“And we won’t confront illnesses in isolation – we will invest in public health systems that promote wellness, and focus on the health of mothers and children.”
These are words spoken by President Obama in his speech in Ghana on July 11, 2009. 2 points stand out in this statement – the need to focus on health systems and the need to address maternal mortality. The debate that ensues is the value of a Global Fund for Maternal Health. A frequently-discussed topic in the blogosphere, some are in favor and others opposed. Despite the potential challenges and historical weaknesses of such global initiatives, I am in favor of such a movement as long as we learn from the lessons of other Global Health Initiatives (GHI).
It is now well understood that to bring about sustainable progress in the health of developing countries, we need to invest in improving the health systems. The WHO for years has been harping on the need to invest in health systems and now has started to discuss the interplay between Global Health Initiatives (GHI) and health system development. The challenges of using a GHI to fund health systems are documented. Prior GHIs have been vertical and disease-specific which has had a negative impact on horizontal aspects of the health care system. GHIs have often left the country’s health systems in worse shape than when they started. As Obama said in his speech, “…because of incentives – often provided by donor nations – many African doctors and nurses understandably go overseas, or work for programs that focus on a single disease. This creates gaps in primary care and basic prevention. Ironically, ineffective health systems have often proven to be a hurdle for disease-specific GHIs to implement their activities effectively.
The other challenge of GHIs is that the private organizations feel accountable to their donors and therefore prioritize the donor’s expectations over the long-term health needs of the country. Success is measured by reducing the burden of a specific disease, not increasing the health or life expectancy in the country. If donors have paid to reduce HIV, they want to see less burden of HIV in the population. They aren’t so interested in how many people in the population have access to primary care, regardless of how critical this access is to the well being of the people.
Why should we use a Global Fund as the means to address a global health issue? In the case of maternal health, I think these challenges are surmountable. Maternal health is not vertical, it’s horizontal. Addressing this issue is multi factorial and includes adequate access to primary care and acute care, it requires the availability of trained health care providers, and appropriate physical infrastructure to handle childbirth and it’s complications. Where disease-specific initiatives were funnelling people into specific parts of the health care system, a fund designed to address maternal health would need to address all critical components of the health care system. The brain-drain that Obama described would be plugged. As for competing priorities between pubic and private stakeholders, I think governments of developing countries and the WHO need to be major players in these GHIs to provide strategic direction not driven by donors but rather by the overall health of a country.

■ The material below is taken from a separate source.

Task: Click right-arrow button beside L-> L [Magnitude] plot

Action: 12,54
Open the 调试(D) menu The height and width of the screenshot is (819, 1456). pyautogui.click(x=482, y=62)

Why should we not just create a Global Fund to Improve Health Systems. Well, I’m not a marketing expert but it’s just not a romantic cause. Imagine trying to advocate to US citizens that they should spend on health systems around the world when even our own health system in the US is under fire. At least when advocating for maternal health you can bring to the table emotional cases of maternal mortality that present compelling reasons why health systems need to be fixed. Second, we have a moral obligation – no mother should die giving birth to a child. Giving life should not take a life. Third, it’s all in the numbers – childbirth is the leading cause of death for women in the developing world.
Global health issues are often interconnected, I think in this case we can capitalize on the complex nature of maternal health to improve much neglected health care systems in the developing world.